Date: Thursday March 19, 2020

Prepared by

  • Paul Benati, SVP Operations
  • David Hunter, VP Engineering
  • Khoa Tran, Network Architect & Team Lead - Network Engineering
  • Michael Rhoades, Manager, Service Center

Location

Atlanta (ATL1) data center

Event Description

At 15:05 EST on Thursday, March 19, 2020 our Atlanta data center experienced a network outage. This outage lasted for 41 minutes and was due to a border leaf switch's configuration file inadvertently being modified. The switch's configuration was restored from backup and network service was restored at 15:46 EST.

Chronology of Events / Timeline

  • 2020/03/19 at 15:05 EST - Engineering remotely executed a configuration script inadvertently against one of Atlanta's border leaf switches instead of the desired top of rack switch resulting in a network outage
  • 2020/03/19 at 15:05 EST - VPN and VDI connections down for Atlanta
  • 2020/03/19 at 15:08 EST - Onsite Engineering at our Atlanta DC (ATL1) was engaged to provide access for remote engineers to troubleshoot the outage
  • 2020/03/19 at 15:35 EST - Access was provided to remote engineers
  • 2020/03/19 at 15:35 EST - Remote engineers begin to investigate the outage
  • 2020/03/19 at 15:40 EST - Engineering determines one of the border leaf switch's configuration had been altered
  • 2020/03/19 at 15:46 EST - Engineering restored the original configuration from backup to the affected border leaf switch thereby restoring service

Summary Findings on Technical Causes

The configuration of one of the Atlanta border leaf switches was inadvertently modified. This modification necessarily made the two HA-paired border leaf switches out of sync with each other. Due to the nature of the Cisco HA capability, this partially altered configuration resulted in disabling external connectivity.

Root Causes

  1. The configuration of one of the Atlanta border leaf switches was inadvertently modified

Root cause 1

A script was remotely executed that inadvertently affected one of the two high availability paired border leaf switches . The script partially altered one switch's configuration resulting in disabled external connectivity at 15:05 EST. Network service was restored when the original configuration file was re-introduced from backup.

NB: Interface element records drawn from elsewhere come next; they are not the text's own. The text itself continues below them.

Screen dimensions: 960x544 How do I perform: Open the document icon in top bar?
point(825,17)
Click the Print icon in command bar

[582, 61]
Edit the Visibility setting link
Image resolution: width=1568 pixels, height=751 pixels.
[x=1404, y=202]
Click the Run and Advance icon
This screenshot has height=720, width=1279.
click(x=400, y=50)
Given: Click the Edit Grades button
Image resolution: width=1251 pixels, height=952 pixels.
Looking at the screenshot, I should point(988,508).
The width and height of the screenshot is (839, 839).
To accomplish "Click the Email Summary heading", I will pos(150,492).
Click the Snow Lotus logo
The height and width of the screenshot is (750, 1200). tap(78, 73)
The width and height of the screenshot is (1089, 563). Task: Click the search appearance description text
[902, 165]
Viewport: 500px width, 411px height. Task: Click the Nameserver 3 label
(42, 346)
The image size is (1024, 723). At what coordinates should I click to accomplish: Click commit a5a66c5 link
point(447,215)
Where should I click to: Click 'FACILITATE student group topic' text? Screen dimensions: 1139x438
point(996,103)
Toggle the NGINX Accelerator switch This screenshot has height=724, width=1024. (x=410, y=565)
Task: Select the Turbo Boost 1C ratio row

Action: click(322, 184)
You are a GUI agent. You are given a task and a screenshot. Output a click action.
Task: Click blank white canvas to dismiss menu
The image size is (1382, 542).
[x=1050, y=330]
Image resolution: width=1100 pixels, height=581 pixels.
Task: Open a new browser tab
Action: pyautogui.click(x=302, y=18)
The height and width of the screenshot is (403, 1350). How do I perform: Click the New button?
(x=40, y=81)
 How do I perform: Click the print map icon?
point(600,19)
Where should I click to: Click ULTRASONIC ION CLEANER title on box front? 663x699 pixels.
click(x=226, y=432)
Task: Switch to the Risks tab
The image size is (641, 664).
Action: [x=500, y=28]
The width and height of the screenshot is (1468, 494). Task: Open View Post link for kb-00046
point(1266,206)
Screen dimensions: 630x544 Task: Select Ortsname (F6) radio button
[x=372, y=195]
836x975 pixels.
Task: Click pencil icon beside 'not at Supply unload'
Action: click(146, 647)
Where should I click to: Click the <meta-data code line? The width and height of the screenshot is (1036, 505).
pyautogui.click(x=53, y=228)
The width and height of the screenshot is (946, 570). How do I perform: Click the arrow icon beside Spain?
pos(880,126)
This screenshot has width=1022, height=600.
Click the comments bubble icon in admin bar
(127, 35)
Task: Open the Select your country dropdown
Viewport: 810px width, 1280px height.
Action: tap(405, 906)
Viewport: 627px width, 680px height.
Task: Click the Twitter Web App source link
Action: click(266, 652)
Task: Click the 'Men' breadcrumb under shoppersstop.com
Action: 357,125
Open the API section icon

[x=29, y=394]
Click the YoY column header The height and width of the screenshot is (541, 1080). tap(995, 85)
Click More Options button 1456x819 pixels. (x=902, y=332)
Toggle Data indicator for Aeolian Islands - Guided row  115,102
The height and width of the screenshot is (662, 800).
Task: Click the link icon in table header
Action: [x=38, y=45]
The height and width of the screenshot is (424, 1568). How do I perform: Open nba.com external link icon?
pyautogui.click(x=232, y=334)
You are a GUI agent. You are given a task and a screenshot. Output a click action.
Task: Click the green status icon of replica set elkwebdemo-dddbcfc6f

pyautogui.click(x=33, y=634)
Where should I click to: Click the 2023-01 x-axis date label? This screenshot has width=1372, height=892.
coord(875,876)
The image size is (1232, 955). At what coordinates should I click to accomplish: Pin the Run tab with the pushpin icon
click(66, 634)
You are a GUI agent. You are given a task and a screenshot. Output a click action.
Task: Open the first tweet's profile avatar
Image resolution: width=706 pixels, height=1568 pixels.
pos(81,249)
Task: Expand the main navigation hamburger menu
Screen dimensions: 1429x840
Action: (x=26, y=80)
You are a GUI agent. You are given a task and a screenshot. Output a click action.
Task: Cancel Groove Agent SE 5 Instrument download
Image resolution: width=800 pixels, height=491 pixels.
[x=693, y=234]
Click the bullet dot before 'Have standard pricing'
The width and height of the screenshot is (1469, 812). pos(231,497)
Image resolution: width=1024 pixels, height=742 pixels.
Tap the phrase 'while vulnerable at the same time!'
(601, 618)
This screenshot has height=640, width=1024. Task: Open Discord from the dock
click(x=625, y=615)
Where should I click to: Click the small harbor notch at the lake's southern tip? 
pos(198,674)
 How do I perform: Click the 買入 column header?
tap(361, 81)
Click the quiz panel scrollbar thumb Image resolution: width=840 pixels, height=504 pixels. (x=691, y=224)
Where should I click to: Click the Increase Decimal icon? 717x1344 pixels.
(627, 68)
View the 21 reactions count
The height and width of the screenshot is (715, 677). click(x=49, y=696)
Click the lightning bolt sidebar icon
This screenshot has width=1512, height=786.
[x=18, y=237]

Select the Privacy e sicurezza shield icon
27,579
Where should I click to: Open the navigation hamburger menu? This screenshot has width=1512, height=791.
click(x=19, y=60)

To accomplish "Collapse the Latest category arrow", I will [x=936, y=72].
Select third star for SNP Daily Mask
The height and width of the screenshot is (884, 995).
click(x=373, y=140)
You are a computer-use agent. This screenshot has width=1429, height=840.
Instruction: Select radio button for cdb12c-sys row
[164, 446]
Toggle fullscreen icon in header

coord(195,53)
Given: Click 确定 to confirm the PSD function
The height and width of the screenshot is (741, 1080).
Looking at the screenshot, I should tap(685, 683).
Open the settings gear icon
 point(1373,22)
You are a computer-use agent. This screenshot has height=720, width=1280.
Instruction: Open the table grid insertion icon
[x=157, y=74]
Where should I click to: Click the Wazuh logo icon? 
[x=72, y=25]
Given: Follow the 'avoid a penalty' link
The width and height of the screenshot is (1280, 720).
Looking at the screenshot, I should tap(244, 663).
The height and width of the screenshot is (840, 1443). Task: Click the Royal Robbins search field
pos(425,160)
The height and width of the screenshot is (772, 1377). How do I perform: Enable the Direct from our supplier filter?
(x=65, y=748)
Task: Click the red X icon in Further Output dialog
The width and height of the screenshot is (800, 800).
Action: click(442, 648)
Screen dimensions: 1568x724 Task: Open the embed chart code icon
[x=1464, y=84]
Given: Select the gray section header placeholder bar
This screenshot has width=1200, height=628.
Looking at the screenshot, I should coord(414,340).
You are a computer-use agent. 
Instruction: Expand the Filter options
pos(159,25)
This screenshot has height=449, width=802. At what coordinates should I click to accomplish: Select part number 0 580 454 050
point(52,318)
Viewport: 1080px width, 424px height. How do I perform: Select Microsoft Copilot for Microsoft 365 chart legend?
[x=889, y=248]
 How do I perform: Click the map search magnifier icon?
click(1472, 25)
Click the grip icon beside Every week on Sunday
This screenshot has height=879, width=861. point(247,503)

Reaction, Resolution, and Recommendations

MacStadium has disabled remote execution of certain shell scripting on primary switches. Significant changes can now be made only when directly connected to the switch, precluding the possibility of a similar incident in the future.

MacStadium takes issues resulting in a loss or degradation of service very seriously and we strive to continually understand the root cause so we may improve our level of service for our customers.

Posted Mar 23, 2020 - 13:17 UTC

Resolved
We continued monitoring overnight and did not observe any issues. This incident has been resolved. Thank you again for your patience and understanding.
Posted Mar 20, 2020 - 11:57 UTC
Monitoring
As of approximately 19:50 UTC a fix was implemented and we are monitoring the results. Again, we apologize for the inconvenience and are working to identify the root cause of our Atlanta border leaf systems failure.
Posted Mar 19, 2020 - 20:52 UTC
Identified
Our Engineers have identified the problem and are now working to resolve the incident. Initial reports point to one of our border leafs failing. More details to be provided shortly.
Posted Mar 19, 2020 - 19:50 UTC
Investigating
We are currently experiencing a network outage affecting our Atlanta data center. Engineers are working to identify the cause and remediate as soon as possible. The outage is not affecting any other services (e.g., servers, etc.). We apologize for the inconvenience and will post an ETA as soon as possible.
Posted Mar 19, 2020 - 19:30 UTC
This incident affected: Atlanta Core 1 and Atlanta Core 2.